PROBLEM DETAILS → Output each line of the data below exactly, omitting any image.

[[ RAW DATA open ]]

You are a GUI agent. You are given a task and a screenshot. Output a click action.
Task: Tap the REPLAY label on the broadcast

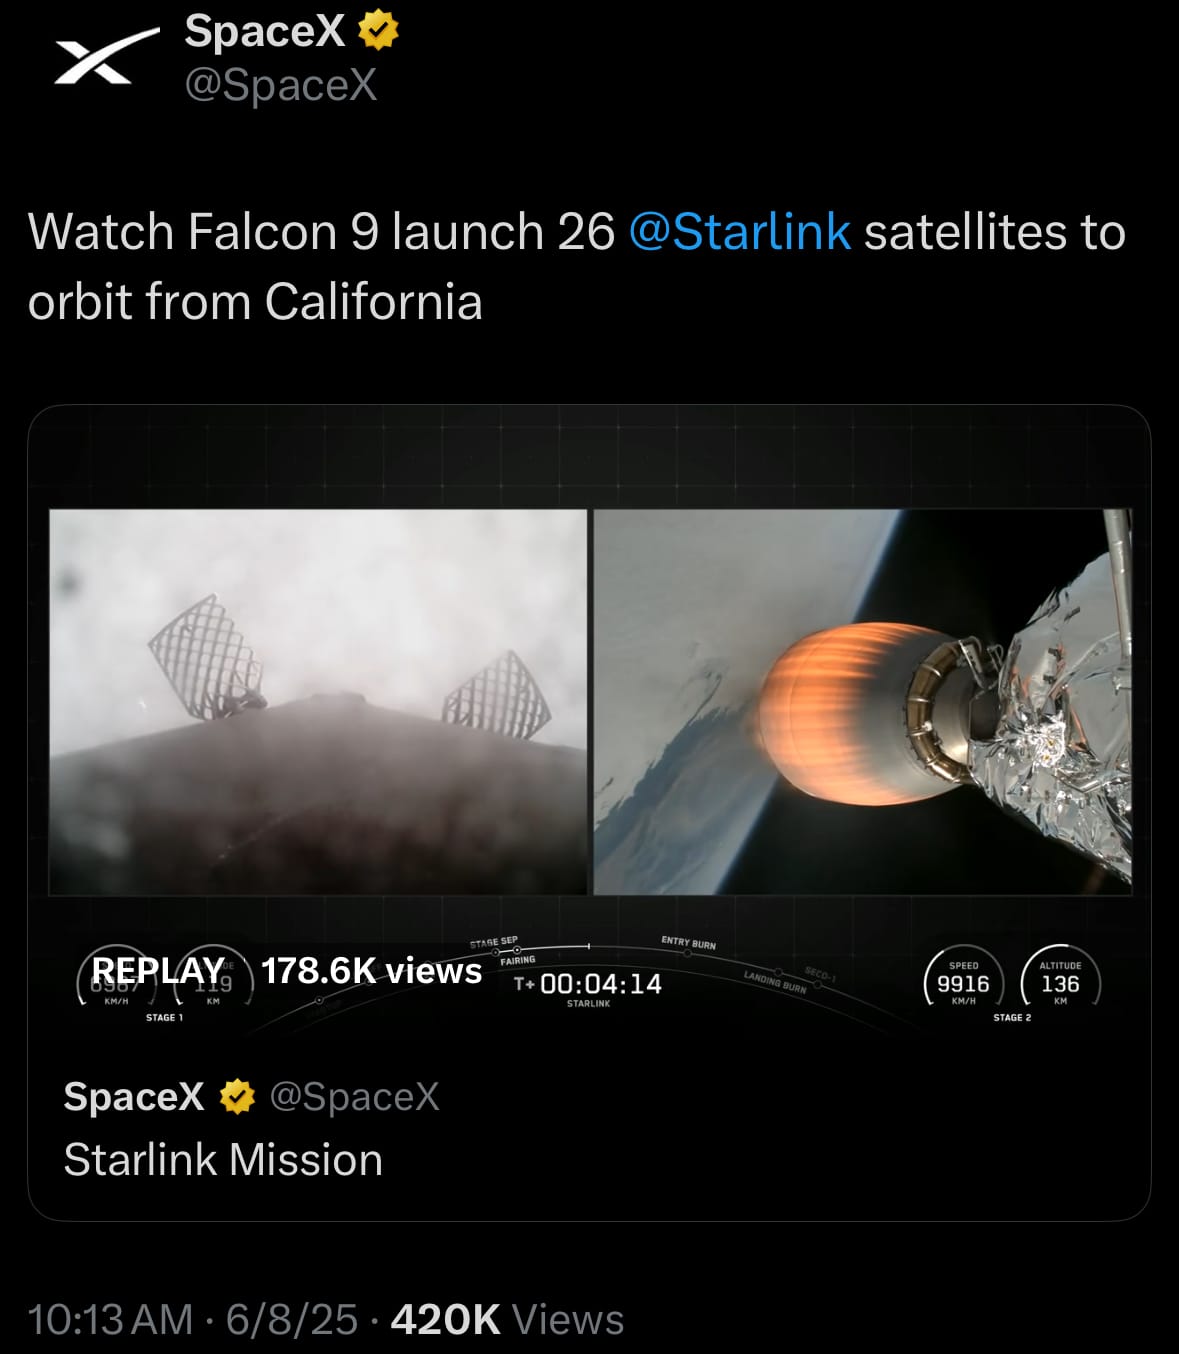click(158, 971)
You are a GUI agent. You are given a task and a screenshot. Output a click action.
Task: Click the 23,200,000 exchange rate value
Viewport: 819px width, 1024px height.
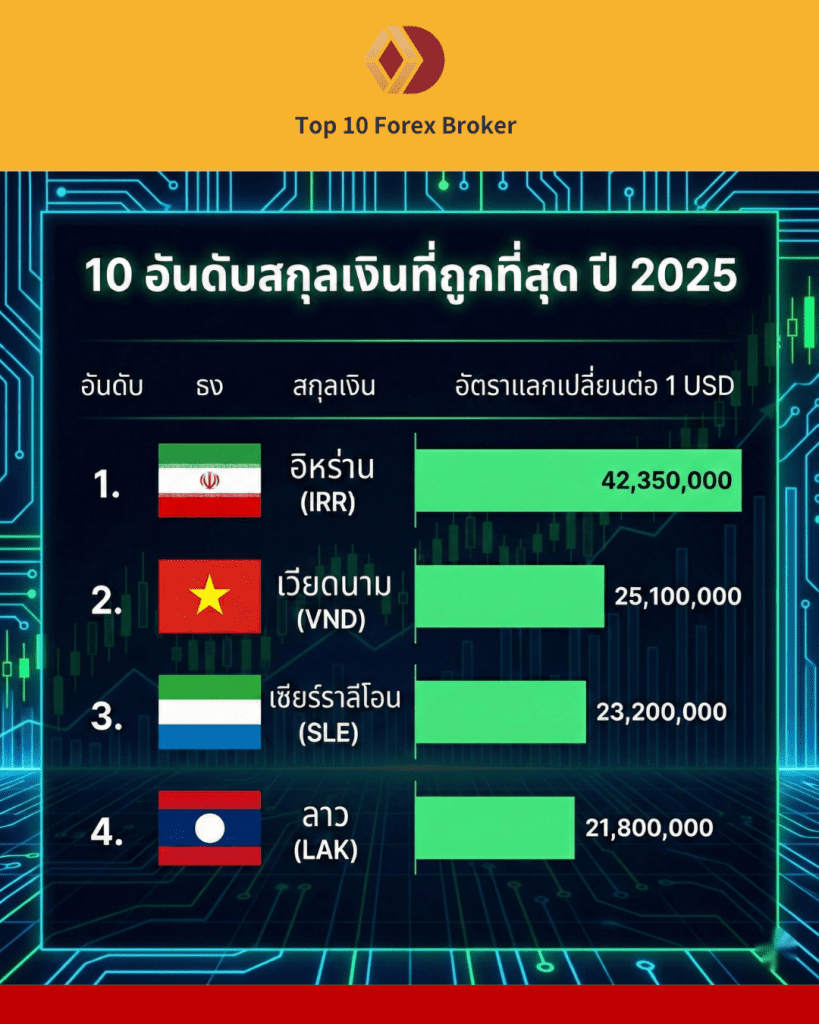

[[ RAW DATA closed ]]

ANSWER TO THE PROBLEM →
You are a GUI agent. You are given a task and a screenshot. Output a click action.
Task: Tap the REPLAY label on the broadcast

click(158, 971)
You are a GUI agent. You are given a task and a screenshot. Output a click action.
Task: Click the 23,200,000 exchange rate value
Viewport: 819px width, 1024px height.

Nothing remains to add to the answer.